When the System Breaks Our Hearts and Blames Us At The Same Time

Dara Kass, MD

Oct 7, 2025

This weekend has been especially hard for those of us in emergency medicine. We show up everyday, trying to the best for every patient we see. Yet, this week, we find ourselves gaslit by an administration that suggests we are responsible for the long wait times and overcrowding plaguing our nation’s emergency departments because we care for people regardless of their ability to pay.

Let’s be clear: these waits result from massive systemic failures, not the fact that we refuse to turn anyone away. Yet somehow, caring for people who are uninsured, undocumented, or excluded from state and federal assistance programs has become the scapegoat for an unsustainable healthcare system that those in power seem hellbent on making worse.

And as if that weren’t enough, our community is also reeling from the heartbreaking story of a 20-year-old who died after two visits to a NY area emergency department. This tragedy has deeply affected us all and is now dissected in the press and the courts.

We’re expected to care for everyone, miss nothing, work within a system that dismisses our needs, and then show up again the next day with a clear mind and an open heart.

For those of us who are not only emergency physicians but also mothers, daughters, and family members of immigrants, many of us immigrants ourselves, the weight of these moments feels unbearable, because it is.

Let’s start with the truth: it’s not just EMTALA, the Emergency Medical Treatment and Labor Act, that requires us to care for anyone who enters our doors. It’s our ethos.
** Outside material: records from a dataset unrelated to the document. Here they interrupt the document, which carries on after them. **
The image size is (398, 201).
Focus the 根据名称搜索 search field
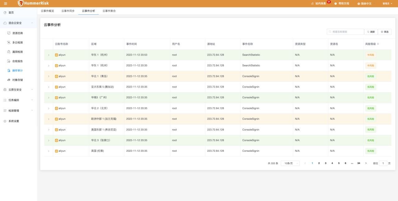pos(345,32)
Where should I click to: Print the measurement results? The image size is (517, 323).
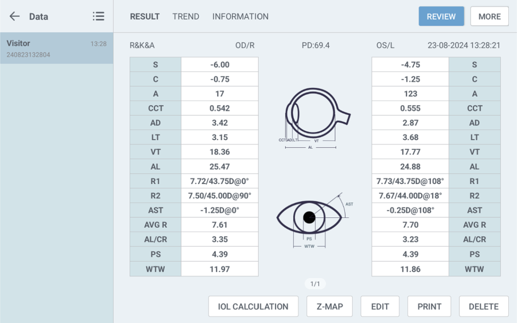point(429,307)
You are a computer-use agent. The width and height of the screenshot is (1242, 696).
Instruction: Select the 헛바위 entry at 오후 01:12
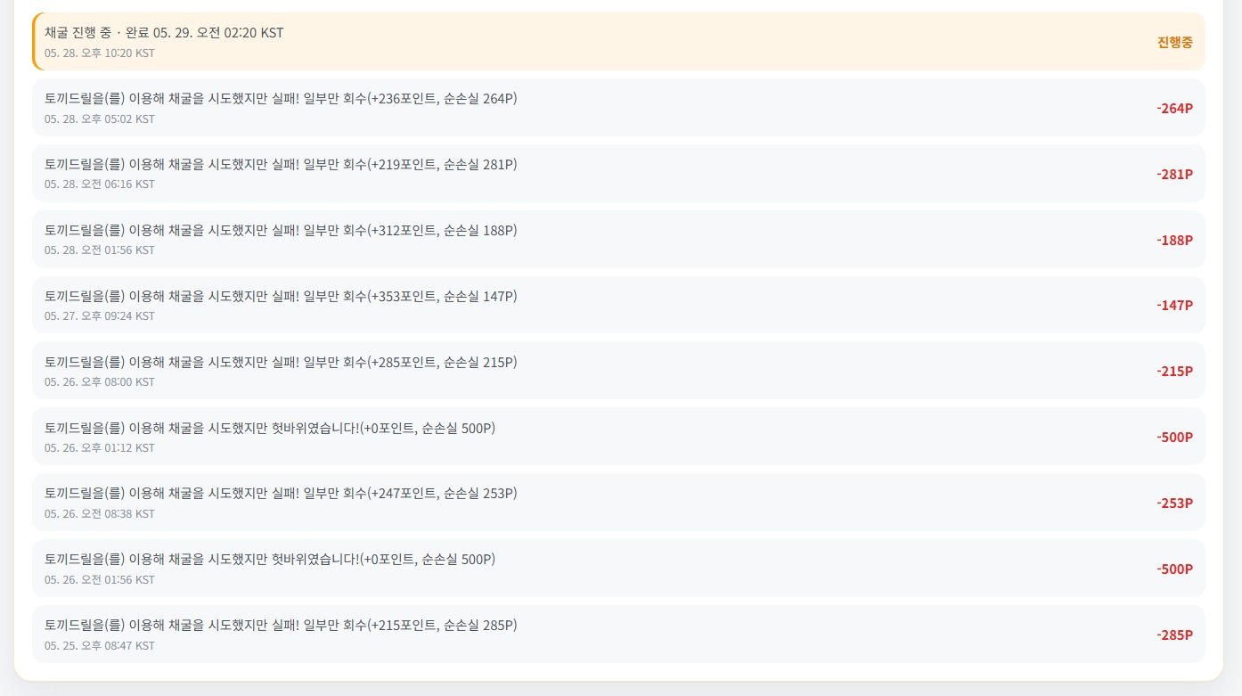(x=618, y=437)
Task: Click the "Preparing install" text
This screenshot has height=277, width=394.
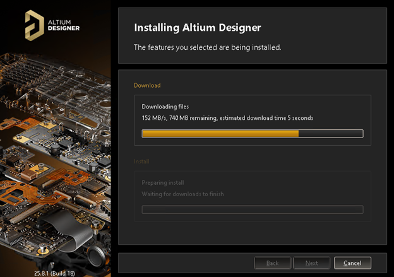Action: (164, 182)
We don’t look into someone’s eyes and decide whether they deserve care based on their citizenship, skin color, gender identity, or ability to pay a bill. Emergency medicine exists to be the open door when all others are closed. That’s what we signed up for. It is fundamental to who we are.
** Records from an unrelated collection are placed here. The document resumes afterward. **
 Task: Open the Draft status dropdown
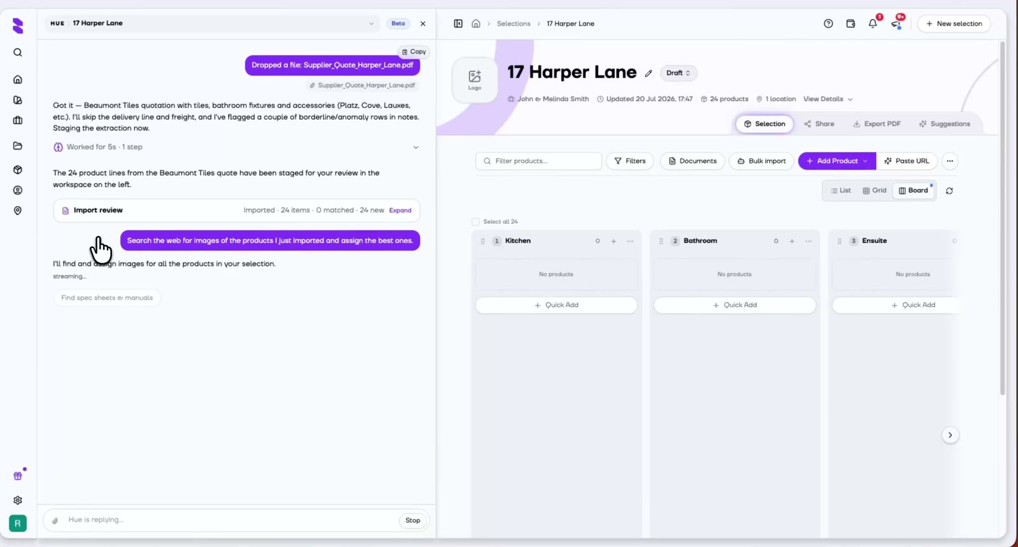[678, 73]
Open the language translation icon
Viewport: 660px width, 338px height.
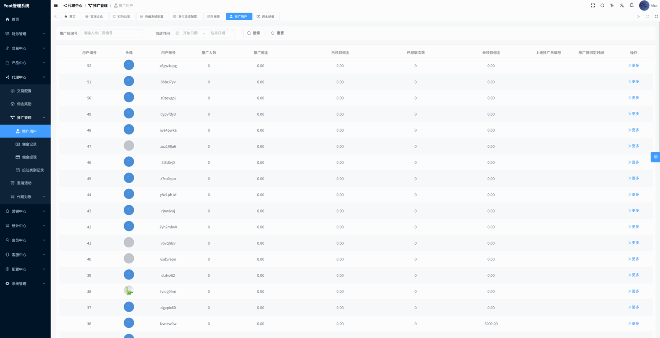[x=622, y=5]
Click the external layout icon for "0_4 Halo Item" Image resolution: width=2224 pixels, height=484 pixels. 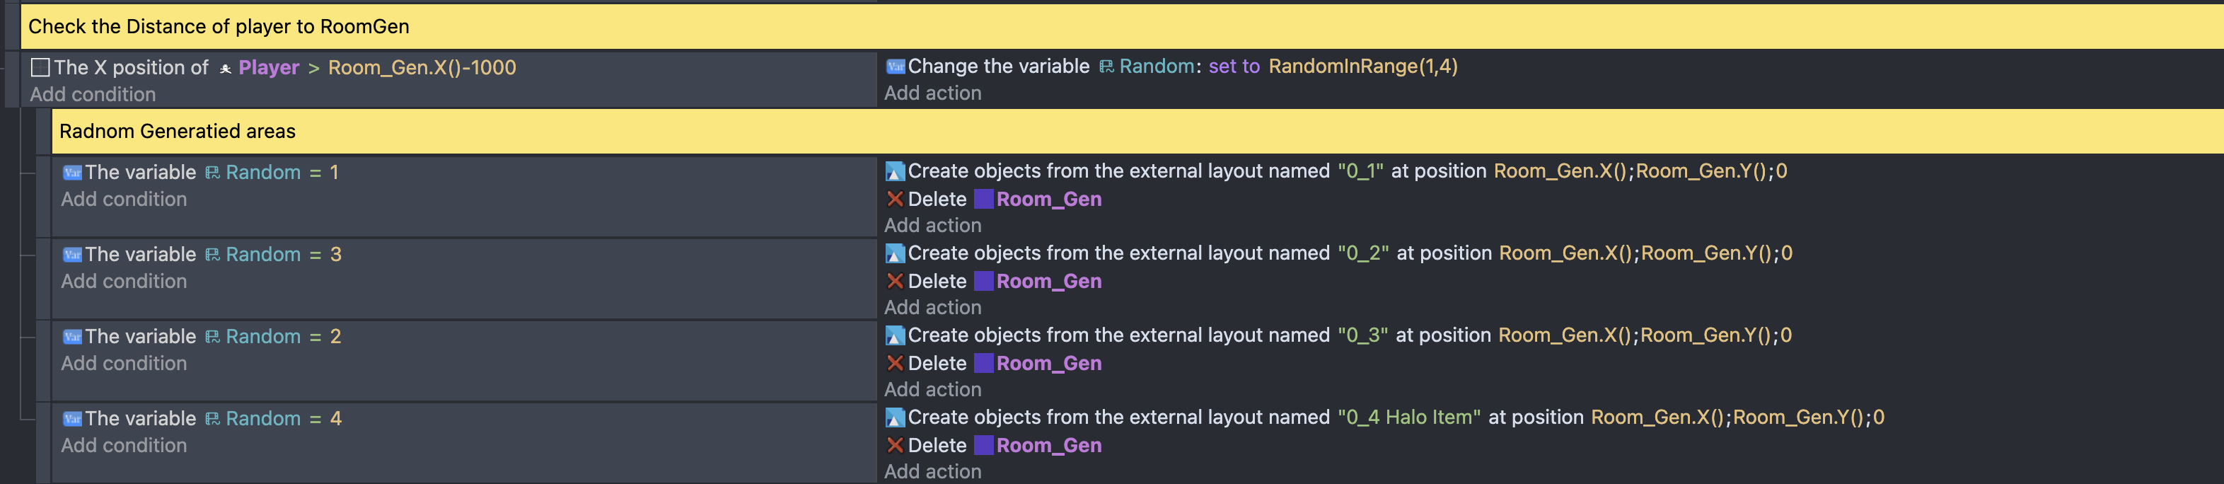895,417
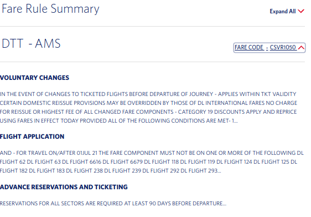Click the Fare Rule Summary heading
The height and width of the screenshot is (217, 311).
[x=50, y=9]
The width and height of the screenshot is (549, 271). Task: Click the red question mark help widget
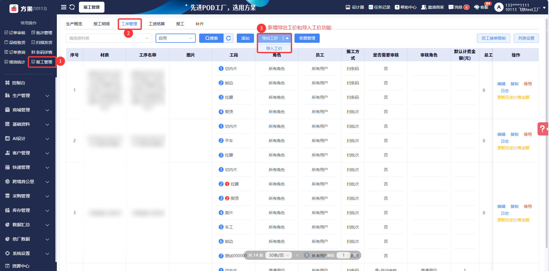(542, 129)
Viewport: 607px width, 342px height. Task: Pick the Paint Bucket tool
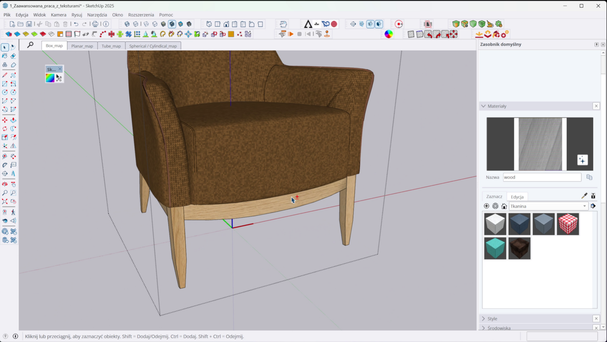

So when this administration claims that people without insurance are driving up costs or “clogging” the system, it’s not just cruel, it’s also economically absurd.
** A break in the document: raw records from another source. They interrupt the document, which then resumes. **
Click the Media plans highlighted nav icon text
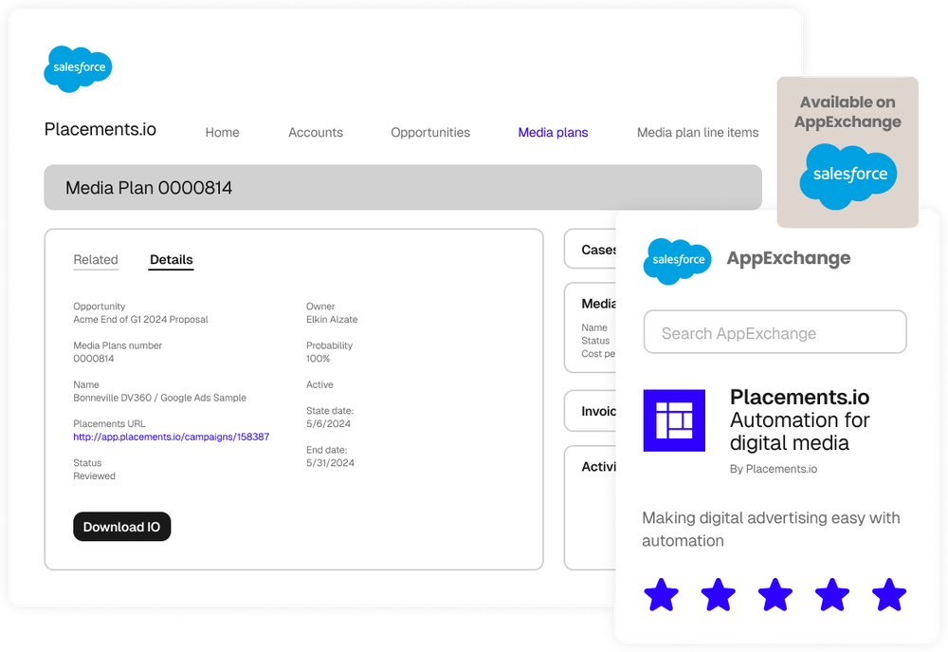Image resolution: width=948 pixels, height=652 pixels. click(x=553, y=133)
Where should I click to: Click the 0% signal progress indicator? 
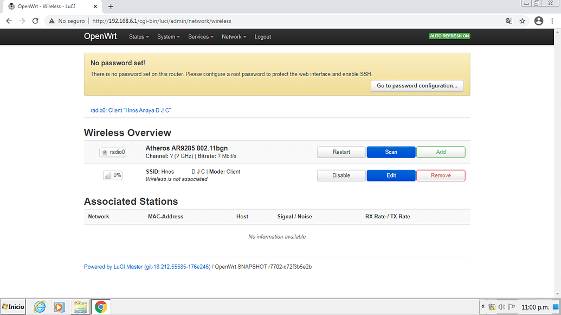point(112,175)
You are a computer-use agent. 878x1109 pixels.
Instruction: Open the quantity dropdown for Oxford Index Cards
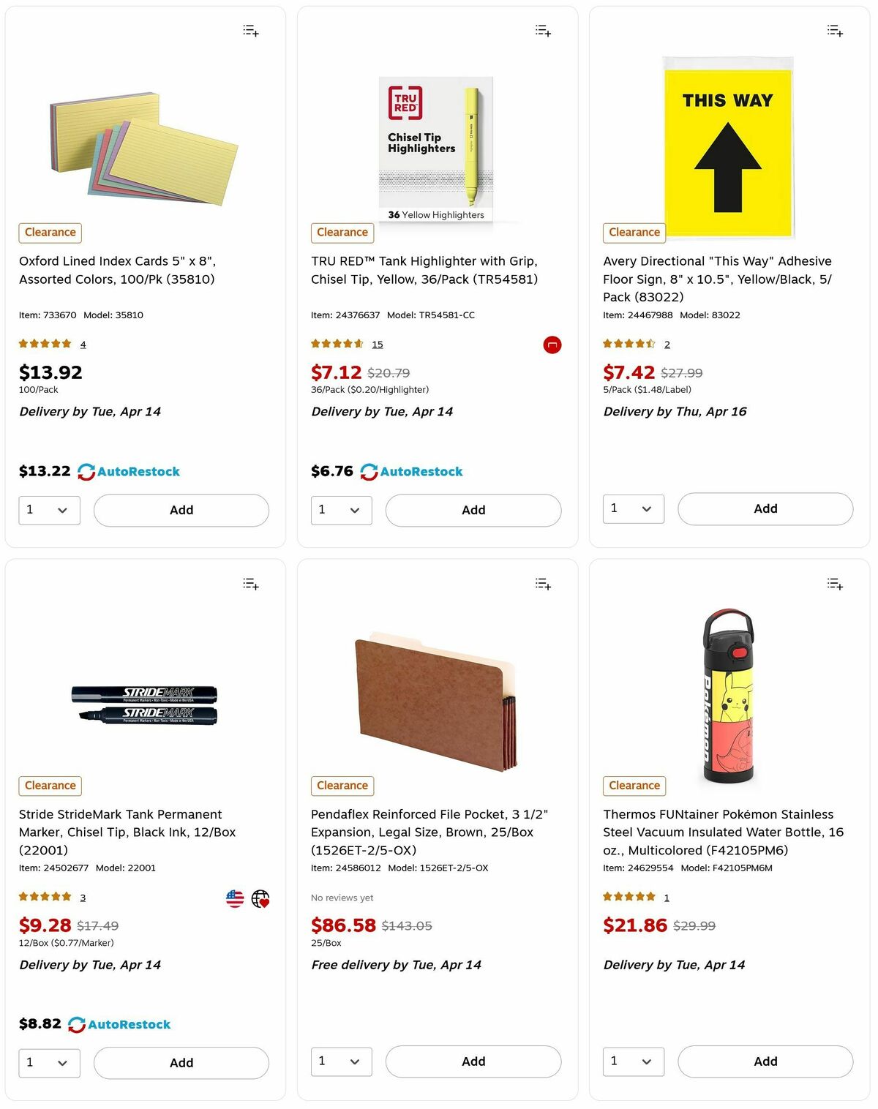49,510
We know that providing preventive care, insurance coverage, and access to primary care reduces emergency department utilization and overall health system costs. If policymakers wanted to save money, they’d expand access to care, not restrict it.

And let’s not forget: undocumented immigrants pay into our system every day. They contribute billions in taxes to programs they’re excluded from using. The idea that they are a “drain” on the healthcare system is not only false, it’s offensive. Caring for everyone isn’t what’s breaking our system. Refusing to build a system that cares for everyone is.

Then there’s the story of Sam, a young man (who shares a name with my own son), who unexpectedly died after two ER visits. His death has shaken our community to its core, especially here in New York City. The expansive article touched on many daily issues we face: nursing shortages, overcrowded departments, and patients who need care beyond what our administrators and payors will support. Even after reading the story multiple times, many of us still don’t know exactly what happened or what we could have done differently.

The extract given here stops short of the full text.